# WHAT IS EXPECTED
Exact copies of the lines from the one with "How do I perform: Open" through the last line of the entries, and no pictures, make up the answer.

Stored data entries
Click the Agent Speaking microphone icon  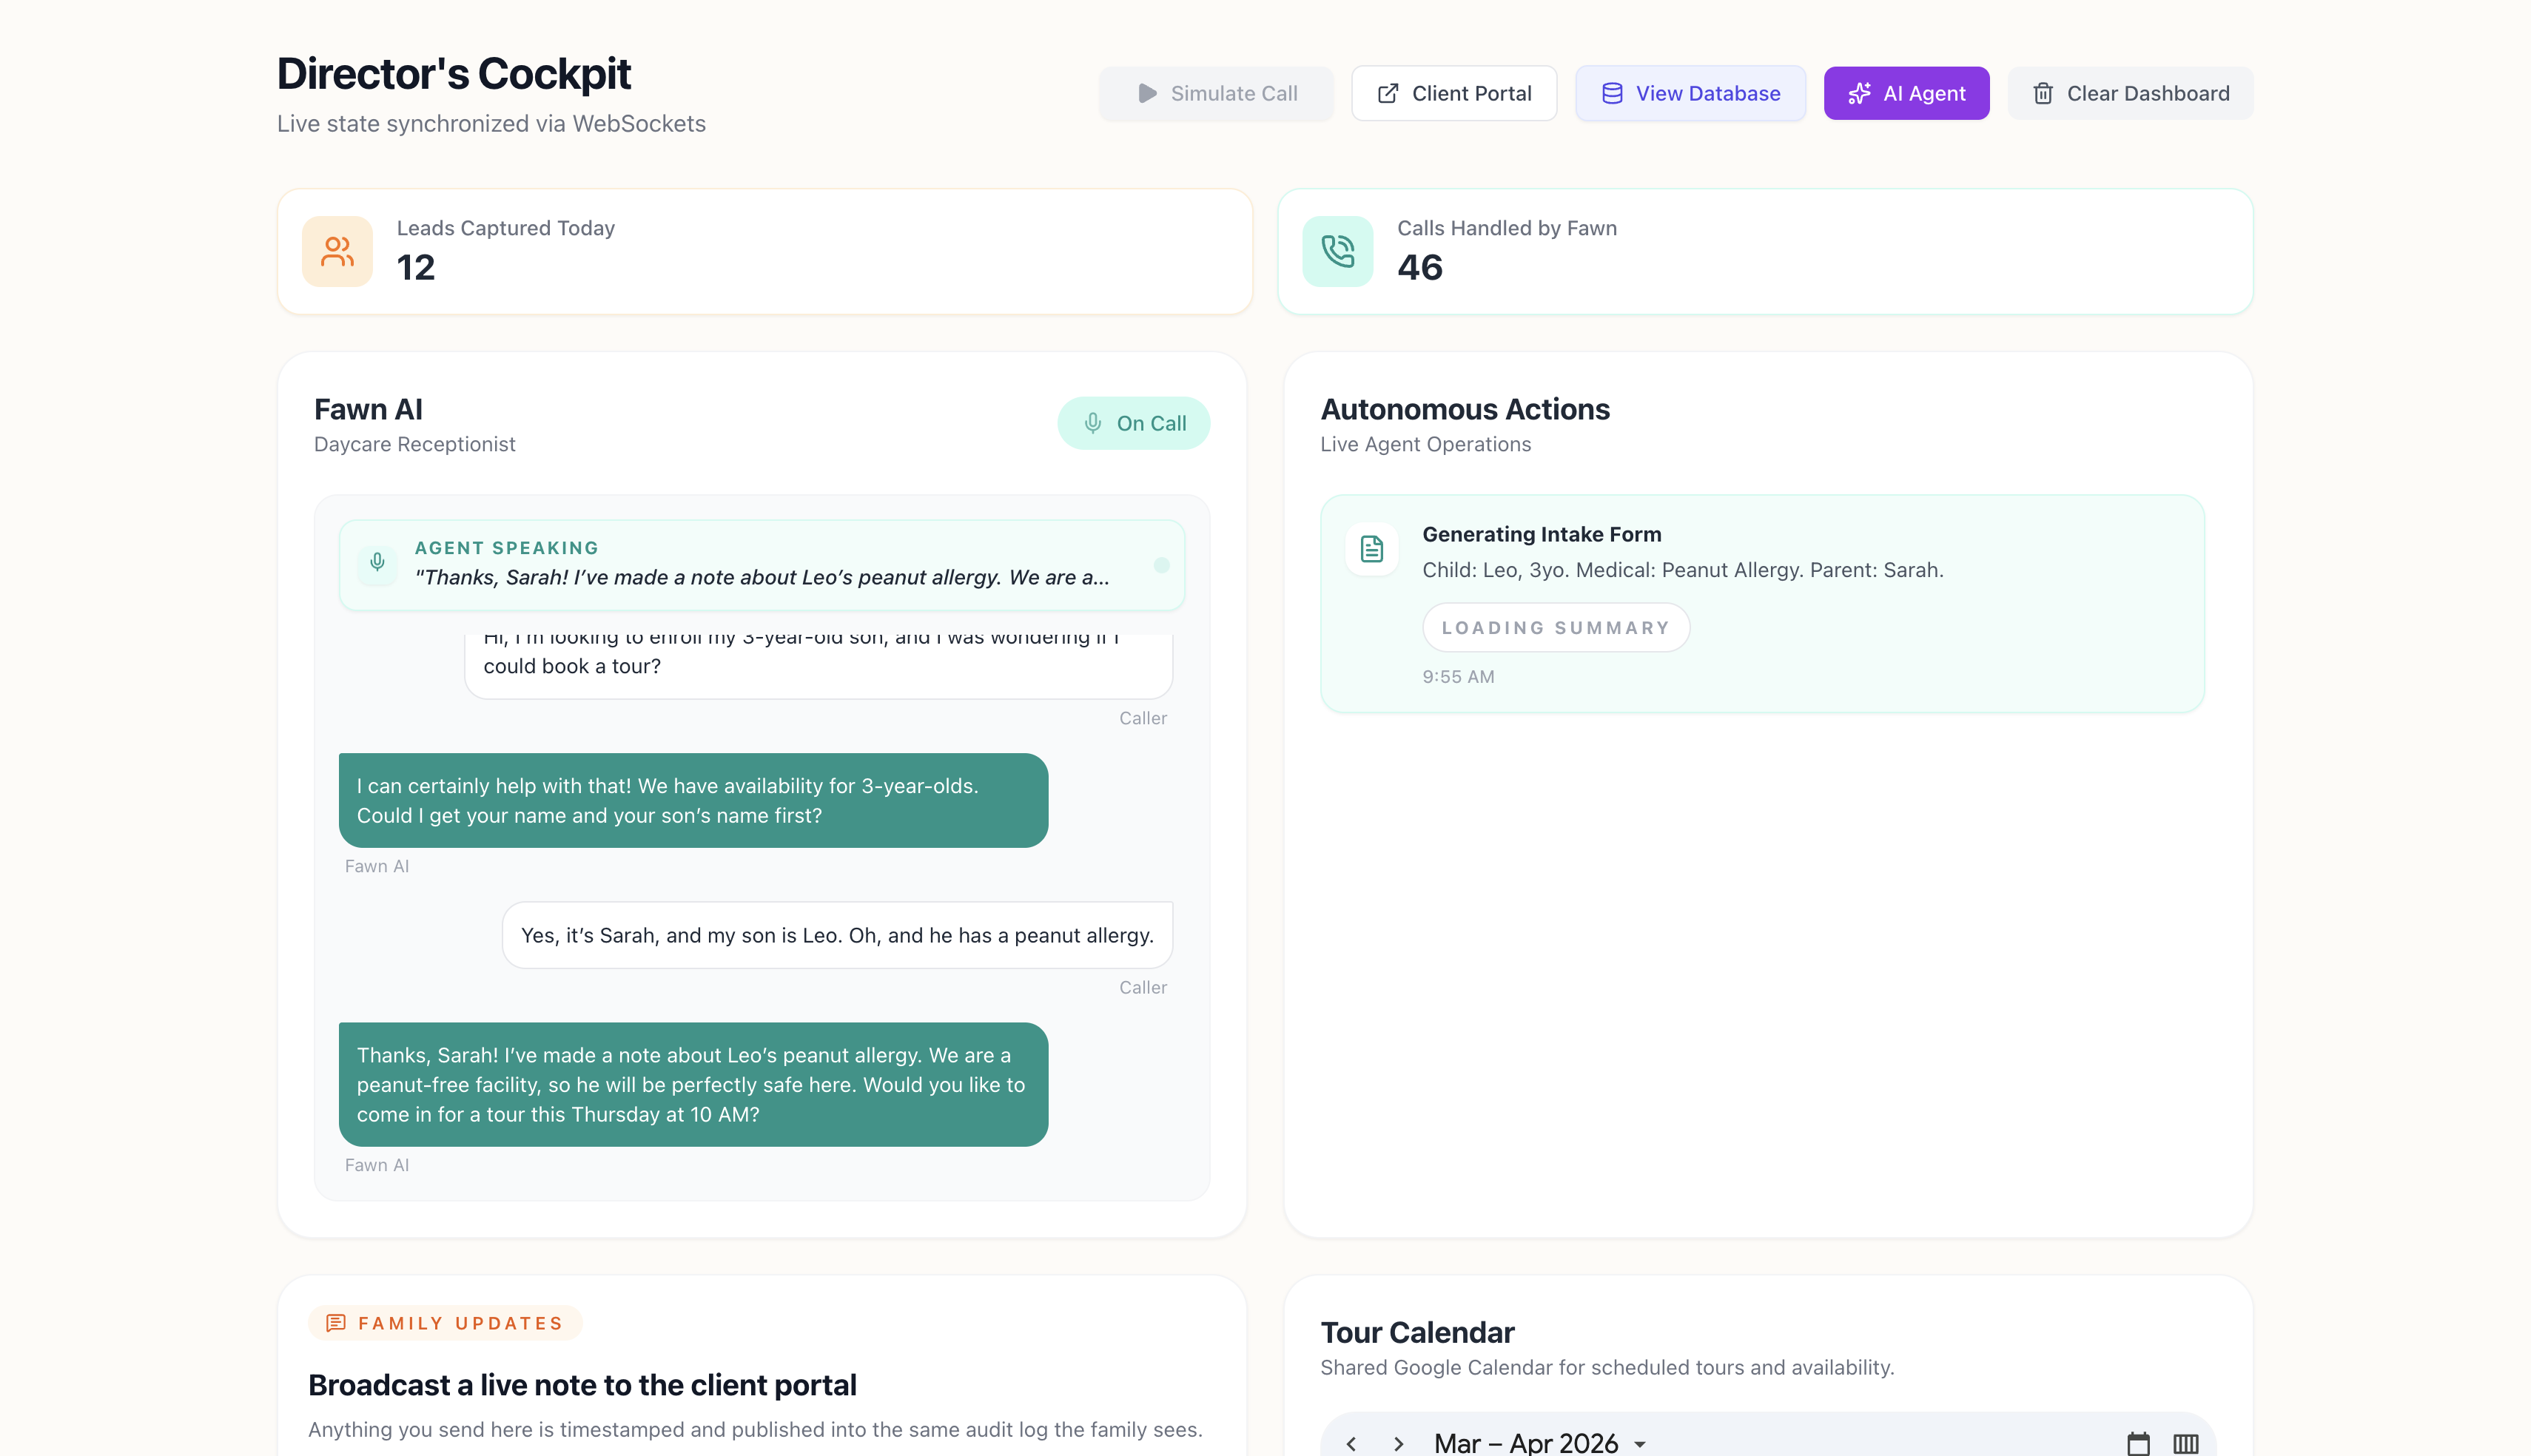(377, 562)
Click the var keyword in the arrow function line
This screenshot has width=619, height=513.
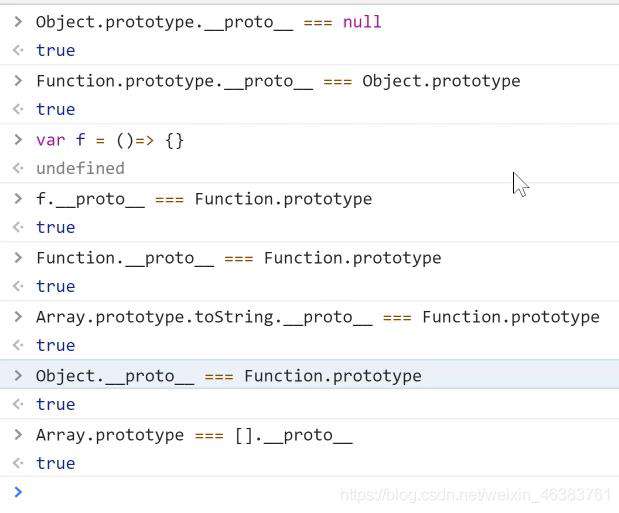(x=51, y=140)
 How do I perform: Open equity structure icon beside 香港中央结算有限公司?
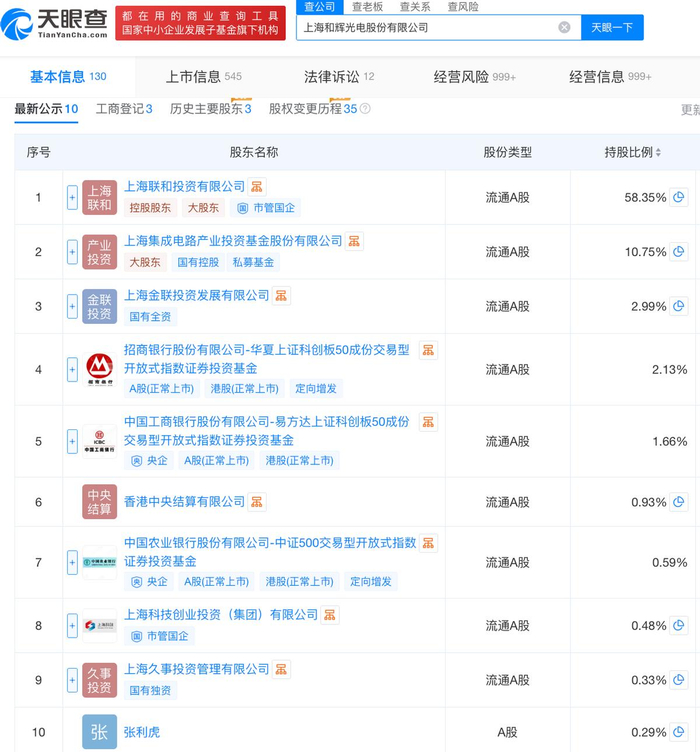(257, 502)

# RESPONSE AREA
 How do I perform: Open equity structure icon beside 香港中央结算有限公司?
(257, 502)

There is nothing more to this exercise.